▸ **Task item**: Each entry below must be repeated exactly, with pictures left out.

[Opening Input for this task section]

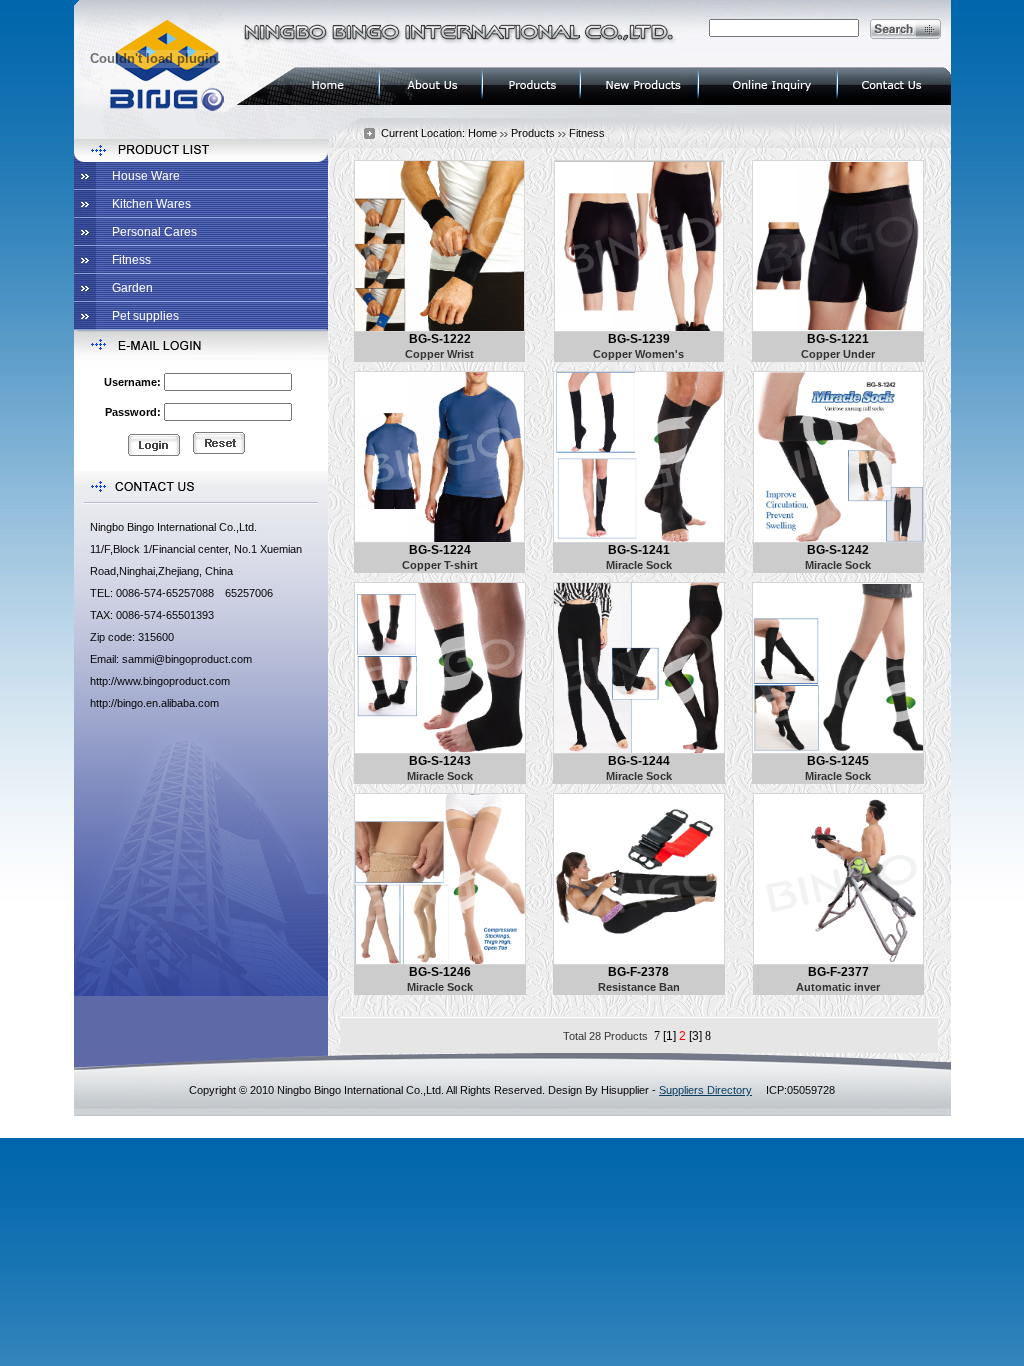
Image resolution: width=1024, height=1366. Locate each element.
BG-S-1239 (639, 339)
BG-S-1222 (440, 339)
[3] (695, 1036)
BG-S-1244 (639, 761)
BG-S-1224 (440, 550)
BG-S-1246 (440, 972)
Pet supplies (145, 316)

[Closing Input for this task section]

▸ **Result of the exercise**:
Image resolution: width=1024, height=1366. Locate each element.
BG-S-1239 (639, 339)
BG-S-1222 (440, 339)
[3] (695, 1036)
BG-S-1244 (639, 761)
BG-S-1224 (440, 550)
BG-S-1246 (440, 972)
Pet supplies (145, 316)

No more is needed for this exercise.